→ Collected data
'''

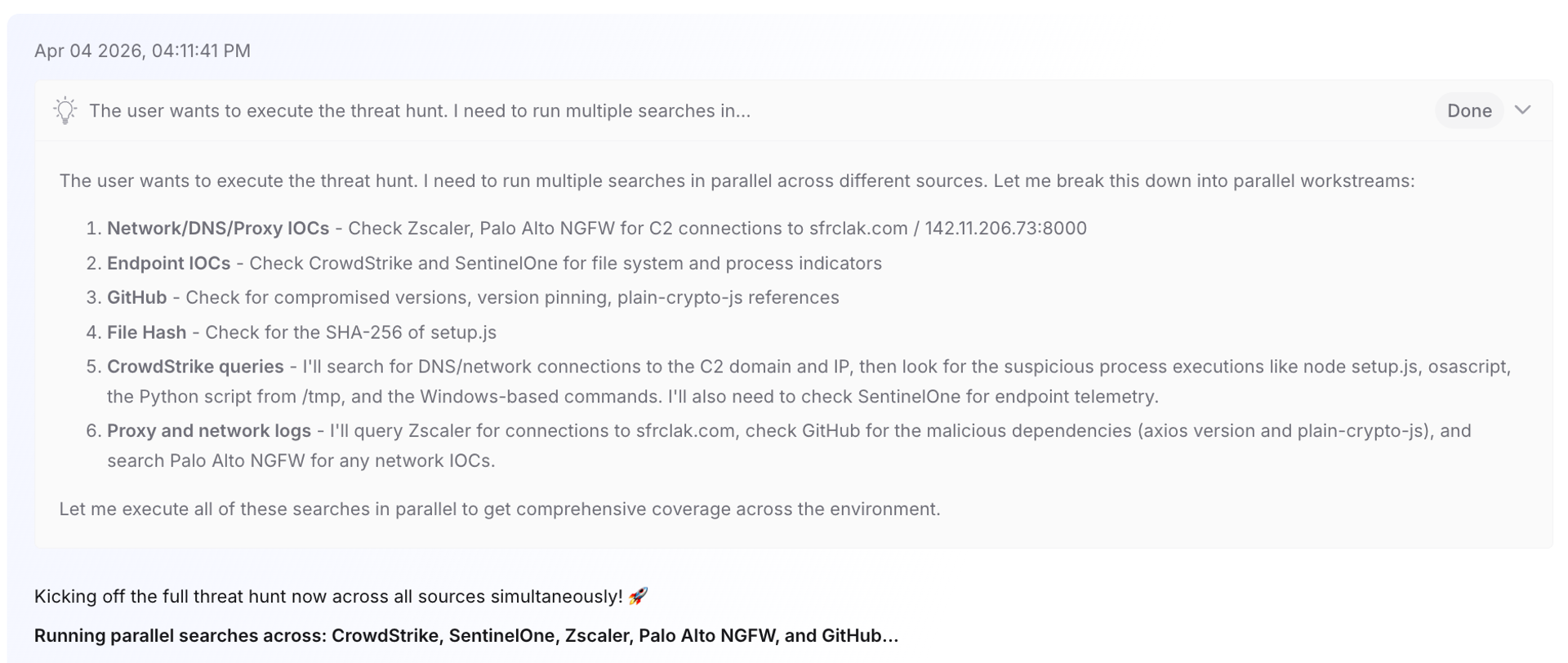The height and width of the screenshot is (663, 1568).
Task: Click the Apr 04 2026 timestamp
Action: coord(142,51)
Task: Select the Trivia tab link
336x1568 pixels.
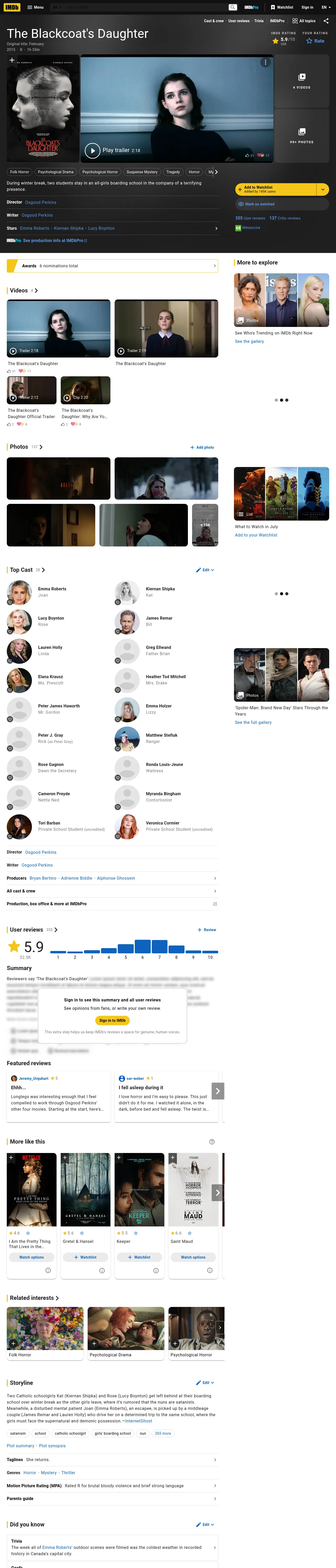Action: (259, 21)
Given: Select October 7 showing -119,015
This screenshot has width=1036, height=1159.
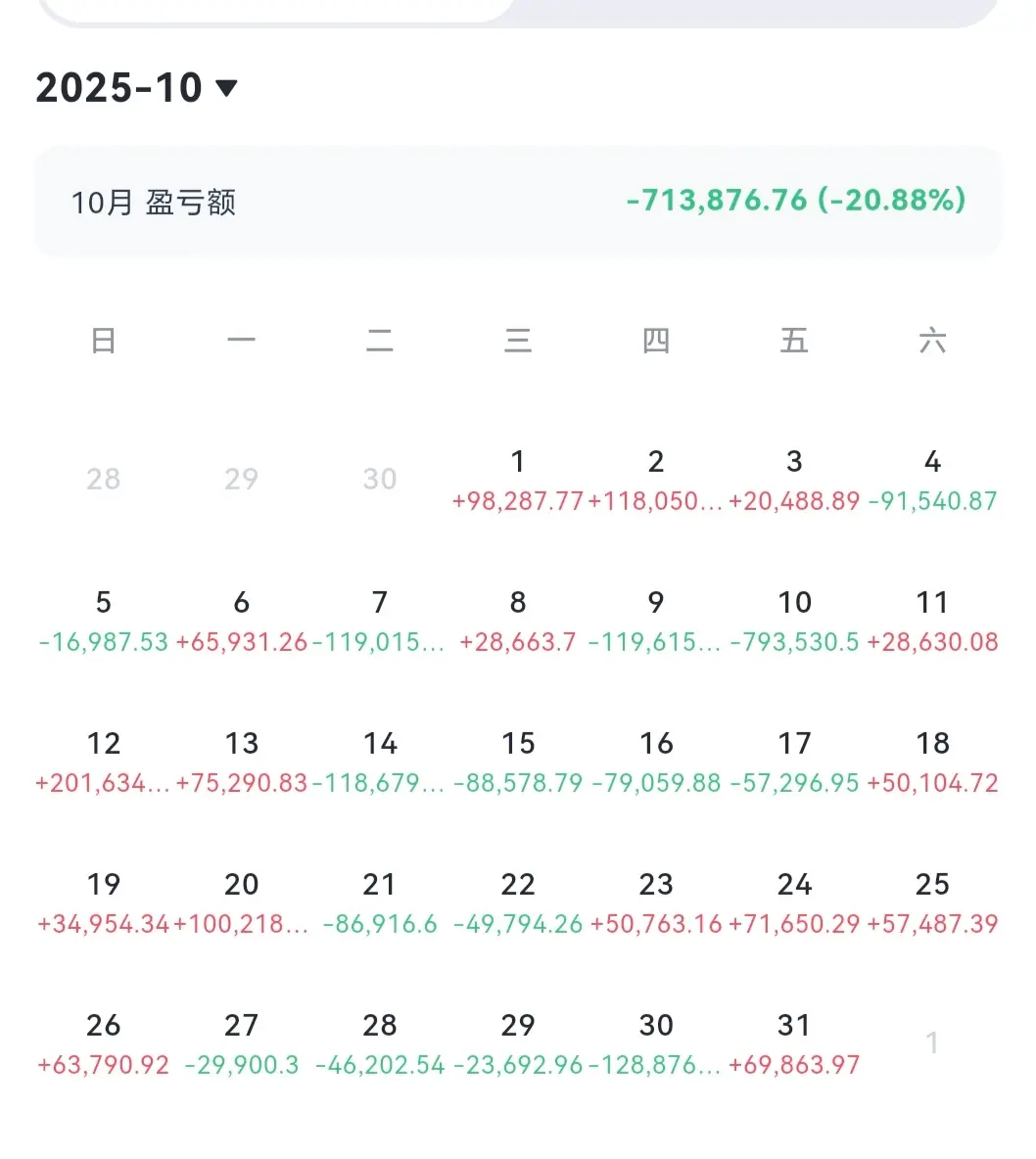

'''

→ Problem requirements
When a line in the data holds the word "Select", show that line.

→ Expected answer
Task: Select the Trivia tab link
Given: Select October 7 showing -119,015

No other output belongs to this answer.